Passage to read.
• • • • • • •
Rofl! That was cuter than it should have been.


----------



## Steinerz (Jul 15, 2013)

Tinydancer20 said:


> http://vocaroo.com/i/s0VDwO4EPt3d
> 
> *Me singing. DON'T I HAVE A GORGEOUS VOICE!?!?
> 
> *


Yup that is indeed a GORGEOUS voice! bop bop bop


----------



## scooby (Jun 24, 2009)

flawed said:


> Haha, can't believe I'm doing this...
> 
> http://vocaroo.com/i/s0J0MjcpQ5zJ


Say some aussie stuff please. ^^


----------



## pati (Aug 15, 2012)

Lil Sebastian said:


> http://vocaroo.com/i/s1wZY8y6D8xy
> 
> Maybe I should've waited to do this at a time when I actually had something to say, but there ya go.


And I stumble upon this little gem. You Irish rose, you. :b


----------



## Mousy (Oct 19, 2013)

Hmm what should I say?


----------



## scooby (Jun 24, 2009)

Mousy said:


> Hmm what should I say?


Do the accent tag thing, where you say a whole bunch of words. It's what I did earlier in the thread. I think it's a cool way to hear everyones accents.

The Words:
Aunt, Roof, Route, Wash, Oil, Theater, Iron, Salmon, Caramel, Fire, Water, Sure, Data, Ruin, Crayon, New Orleans, Pecan, Both, Again, Probably, Spitting image, Alabama, Lawyer, Coupon, Mayonnaise, Syrup, Pajamas, Caught, Naturally, Aluminium, Envelope

The Questions:
1. What is it called when you throw toilet paper on a house?
2. What is the bug that when you touch it, it curls into a ball?
3. What is the bubbly carbonated drink called?
4. What do you call gym shoes?
5. What do you say to address a group of people?
6. What do you call the kind of spider (or spider-like creature) that has an oval-shaped body and extremely long legs?
7. What do you call your grandparents?
8. What do you call the wheeled contraption in which you carry groceries at the supermarket?
9. What do you call it when rain falls while the sun is shining?
10. What is the thing you change the TV channel with?


----------



## Mr Bacon (Mar 10, 2012)

cuppycake said:


> That little kiss at the end~
> 
> 
> 
> ...


http://vocaroo.com/i/s0z6YKrFG2yh



gamingpup said:


> http://vocaroo.com/i/s19sXaS3pwg3
> Here you go... I felt to embarrassed to speak English so I just said Hi and bye in Japanese  if anyone is wondering about my accent I'm british


http://vocaroo.com/i/s1zNne5JM7GK



Tinydancer20 said:


> http://vocaroo.com/i/s0VDwO4EPt3d
> 
> *Me singing. DON'T I HAVE A GORGEOUS VOICE!?!?
• • • • • • •
Material shown.
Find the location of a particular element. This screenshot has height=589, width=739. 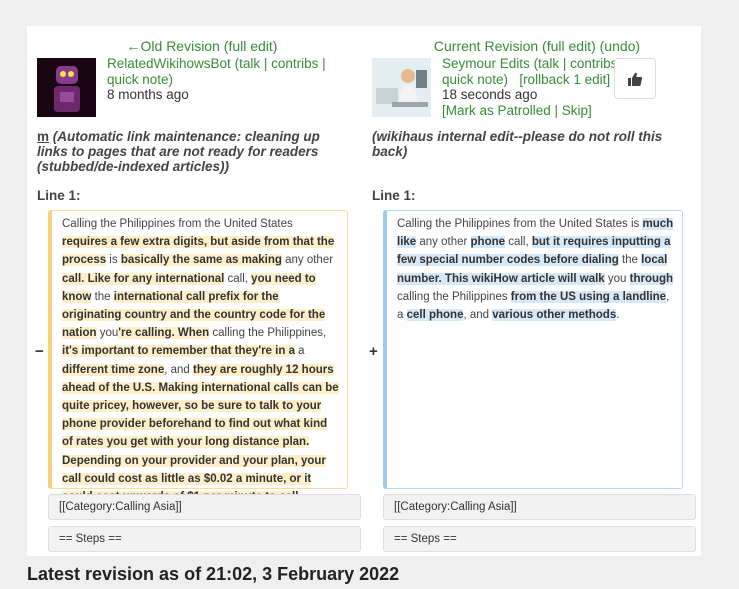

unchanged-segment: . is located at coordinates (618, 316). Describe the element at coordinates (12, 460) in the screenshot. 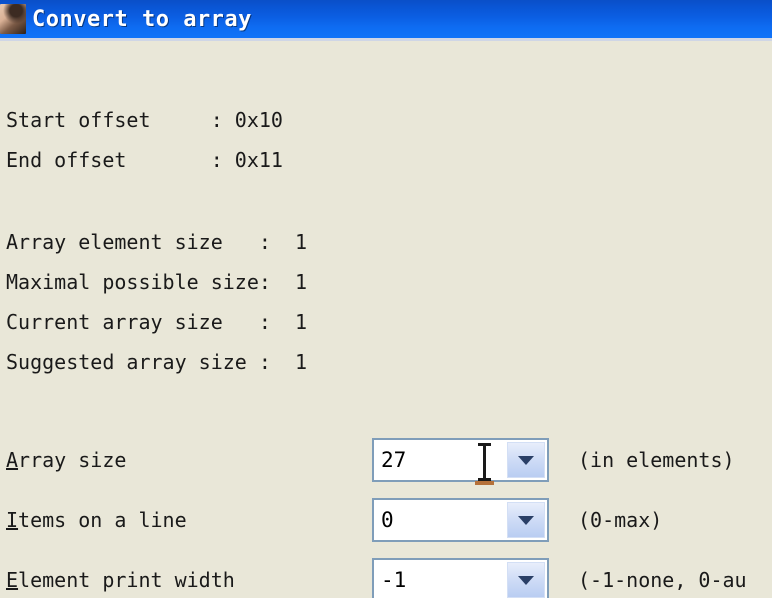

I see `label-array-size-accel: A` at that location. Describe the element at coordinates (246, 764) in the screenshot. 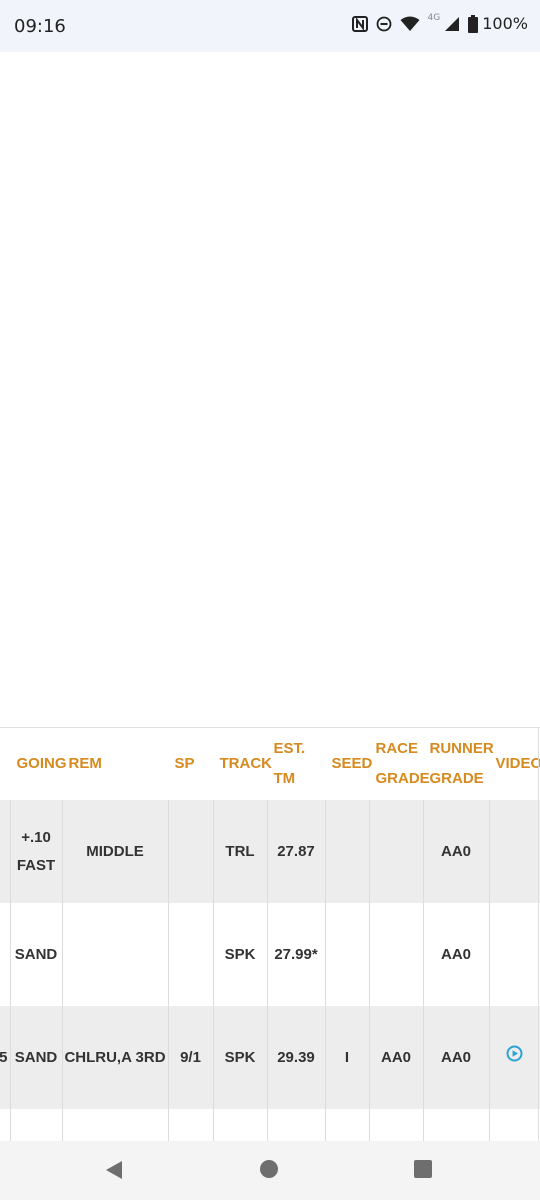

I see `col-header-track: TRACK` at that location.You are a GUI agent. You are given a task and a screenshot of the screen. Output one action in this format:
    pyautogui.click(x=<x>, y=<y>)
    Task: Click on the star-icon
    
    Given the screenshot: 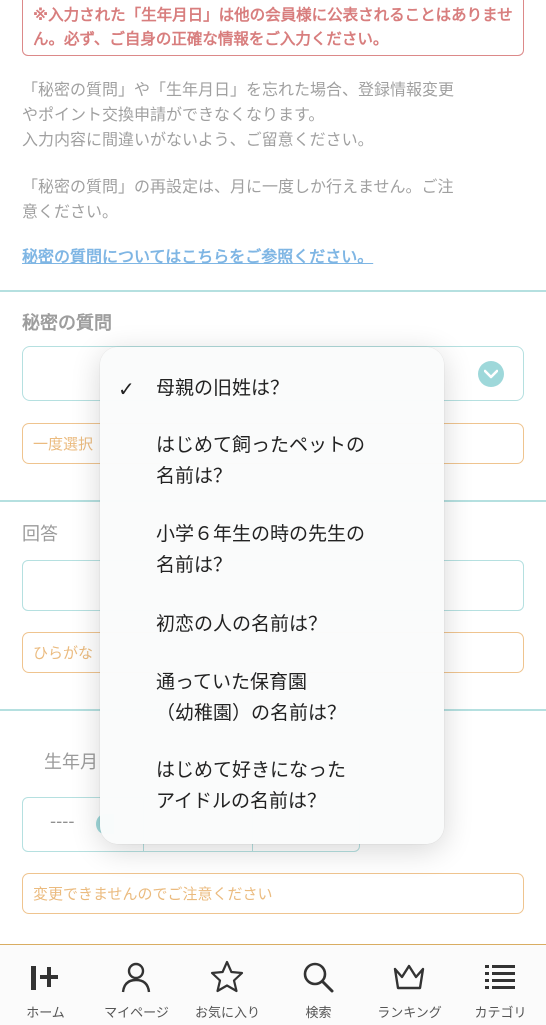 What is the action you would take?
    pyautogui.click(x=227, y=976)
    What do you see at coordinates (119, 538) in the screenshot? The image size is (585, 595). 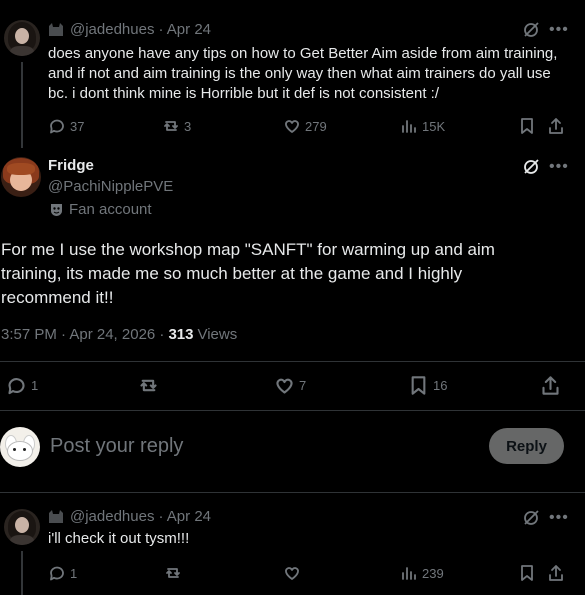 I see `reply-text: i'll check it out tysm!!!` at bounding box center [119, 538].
• • • • • • •
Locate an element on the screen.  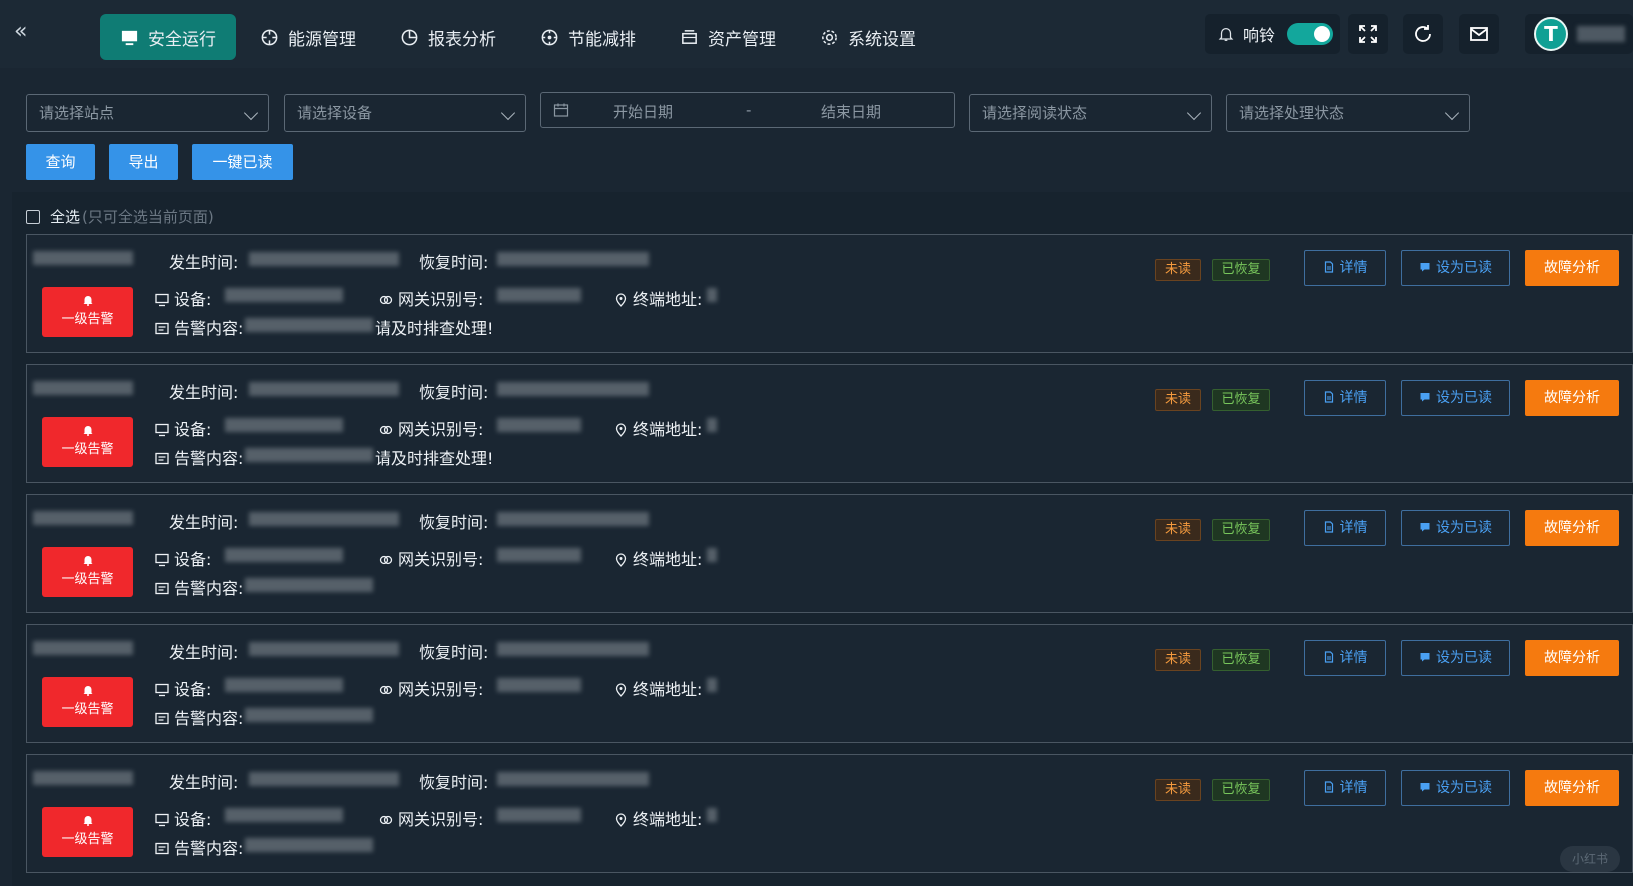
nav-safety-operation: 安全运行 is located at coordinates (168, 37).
• • • • • • •
Your goal.
Return, word for word, the portion of the forum thread that runs from "9. What do you" up to and including "(Mar 10, 2012)".

Response to the task.
9. What do you call it when rain falls while the sun is shining?
10. What is the thing you change the TV channel with?


----------



## Mr Bacon (Mar 10, 2012)